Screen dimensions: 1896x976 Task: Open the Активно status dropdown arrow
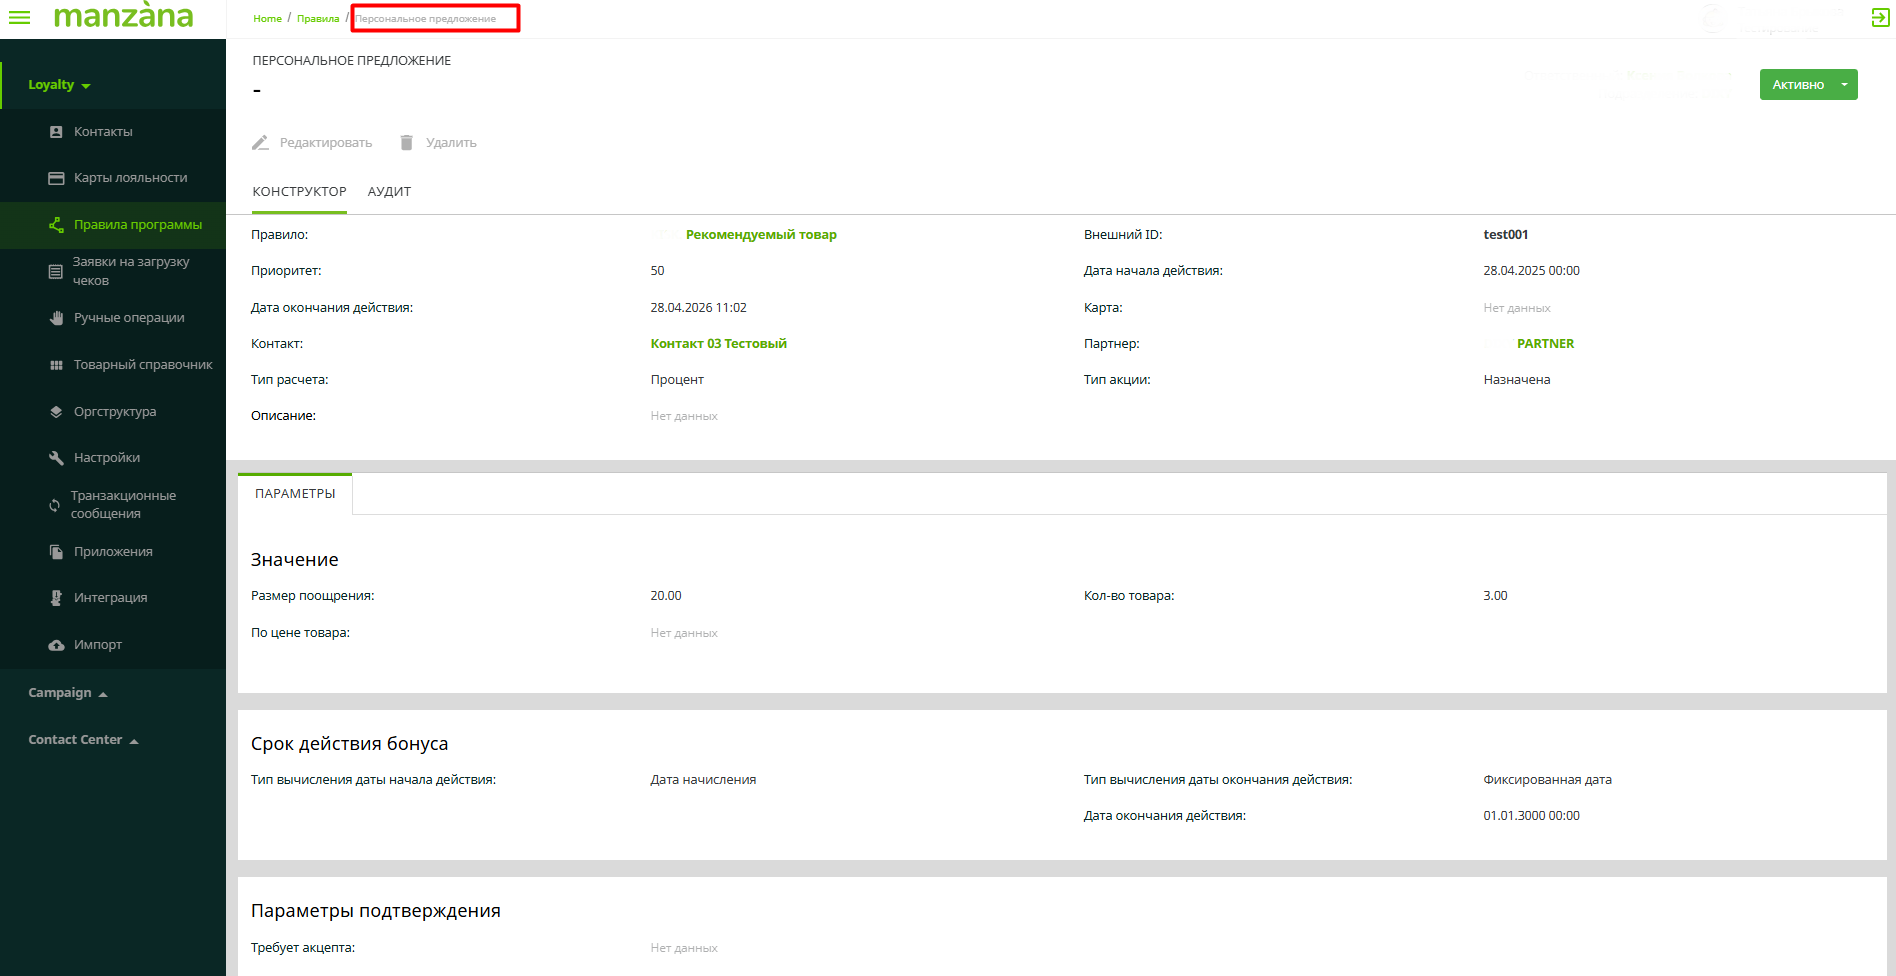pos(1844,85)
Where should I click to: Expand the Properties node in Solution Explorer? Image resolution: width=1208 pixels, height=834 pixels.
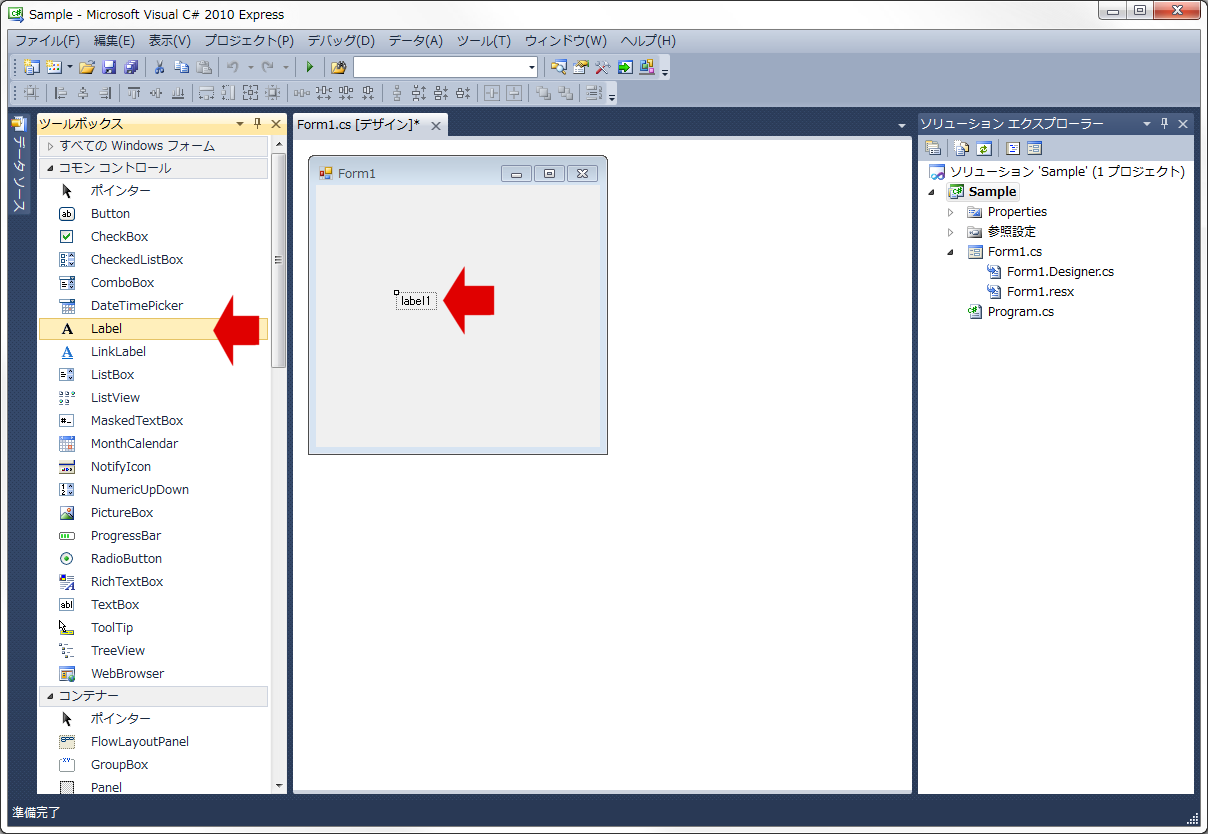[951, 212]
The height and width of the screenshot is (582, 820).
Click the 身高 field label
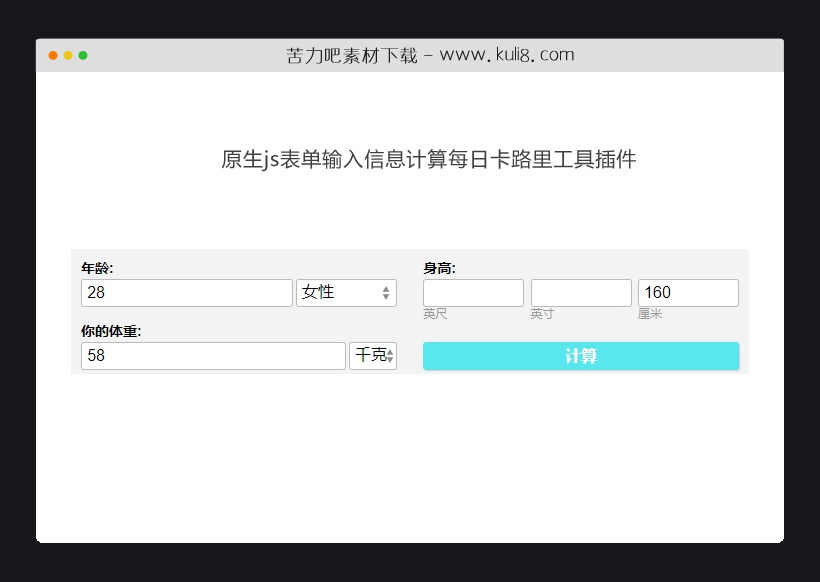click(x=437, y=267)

* * *

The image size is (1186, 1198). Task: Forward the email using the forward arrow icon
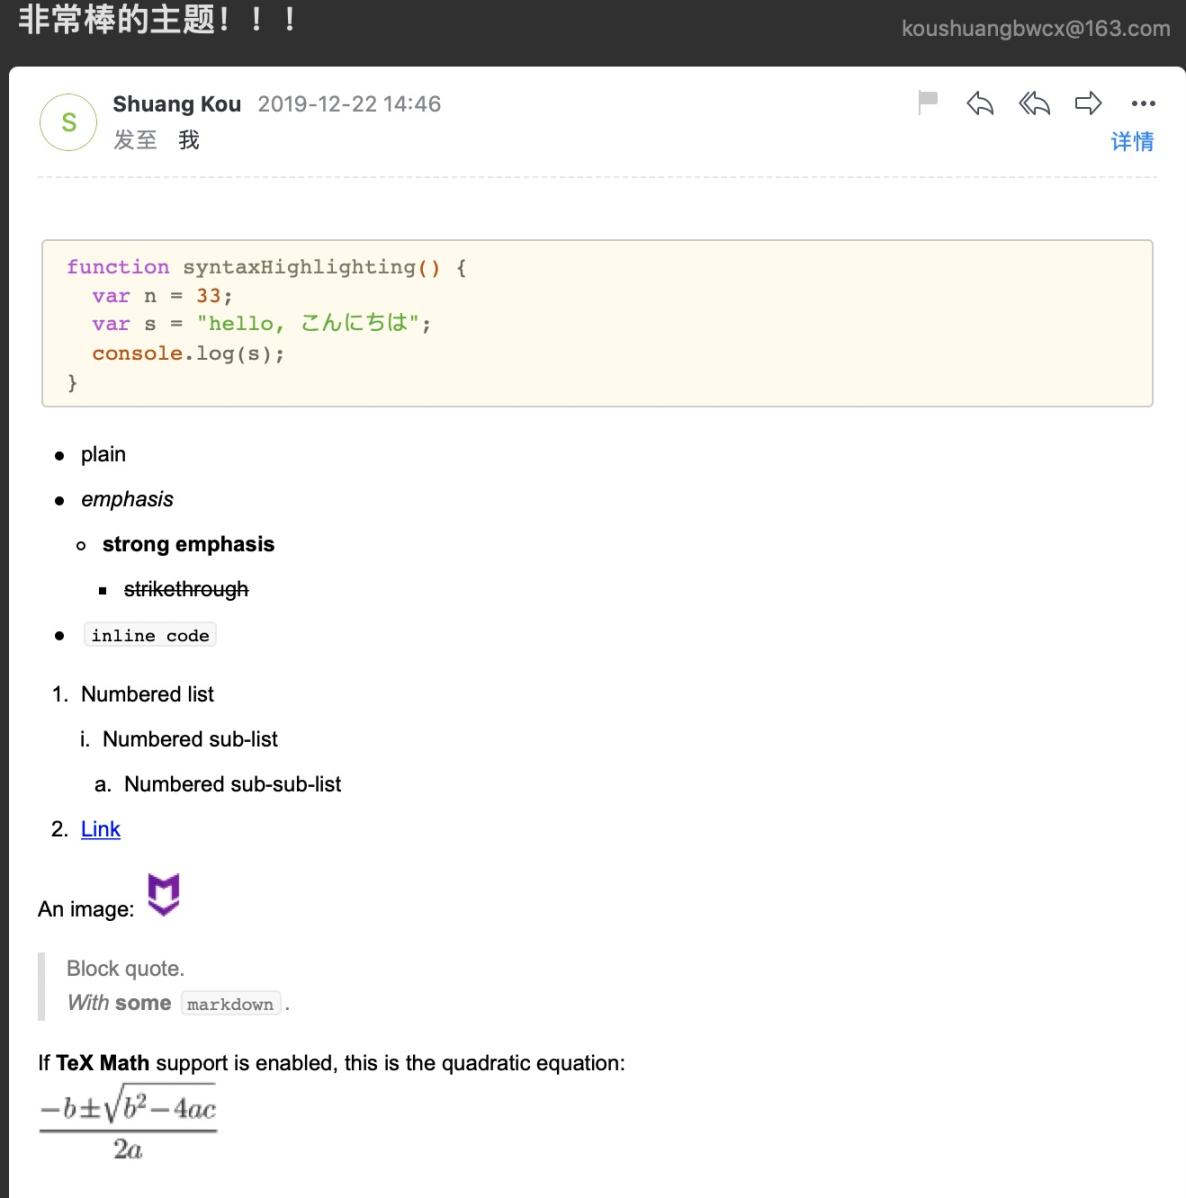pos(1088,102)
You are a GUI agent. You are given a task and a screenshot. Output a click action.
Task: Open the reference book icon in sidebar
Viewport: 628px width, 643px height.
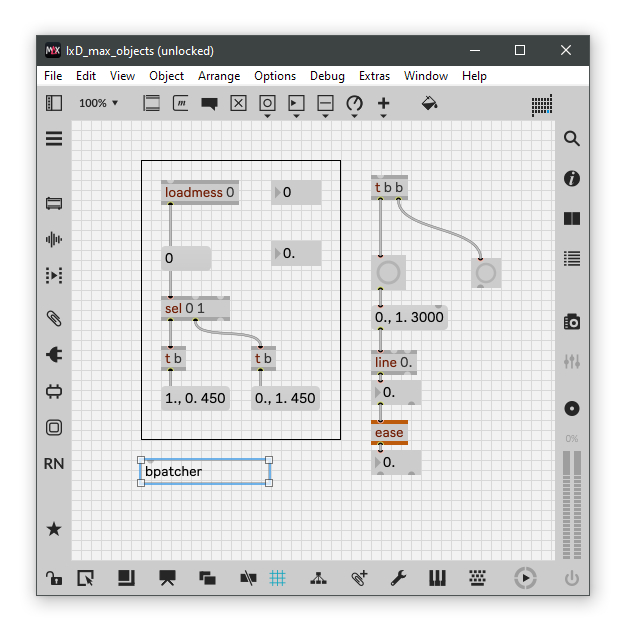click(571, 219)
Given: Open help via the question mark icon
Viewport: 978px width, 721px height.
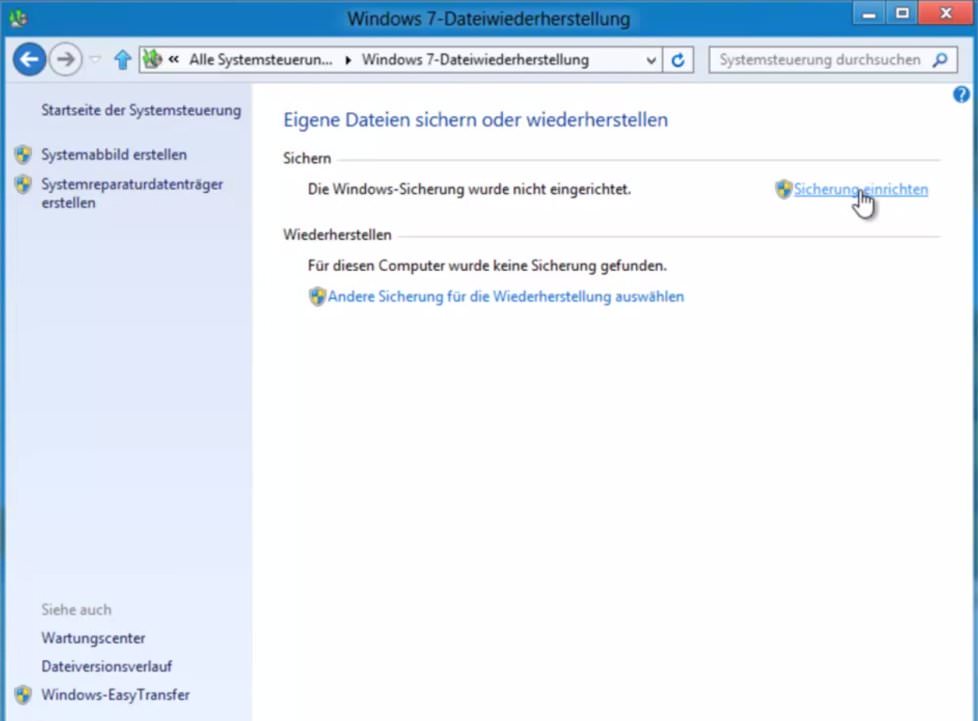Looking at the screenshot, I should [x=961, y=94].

* * *

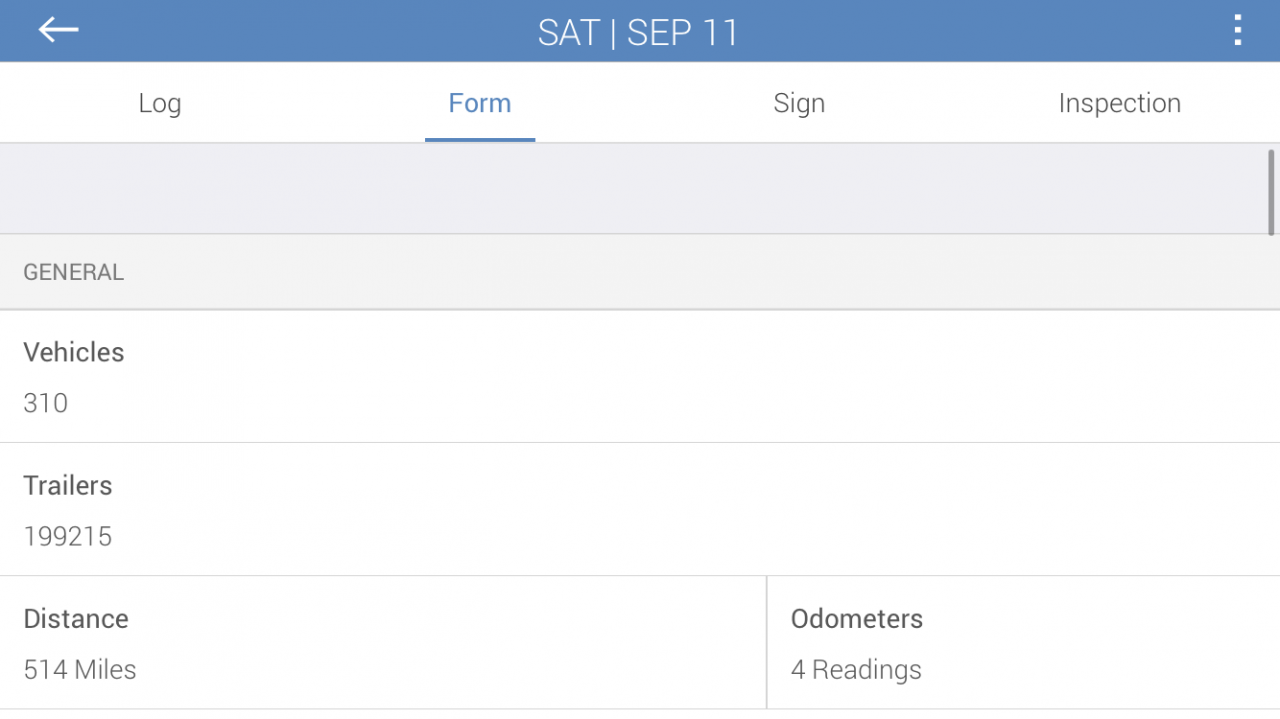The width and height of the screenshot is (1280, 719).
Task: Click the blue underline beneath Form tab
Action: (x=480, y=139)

» What to produce
Write out the records word for word, from the line holding "Screen dimensions: 1896x976" through the line holding "click(x=437, y=267)", both lines included. Leave the pictures out.

» Task response
Screen dimensions: 1896x976 Task: Open the Активно status dropdown arrow
pos(1844,85)
Where should I click to: Expand the Properties node in Solution Explorer? Image resolution: width=1208 pixels, height=834 pixels.
[951, 212]
The height and width of the screenshot is (582, 820).
Click the 身高 field label
click(x=437, y=267)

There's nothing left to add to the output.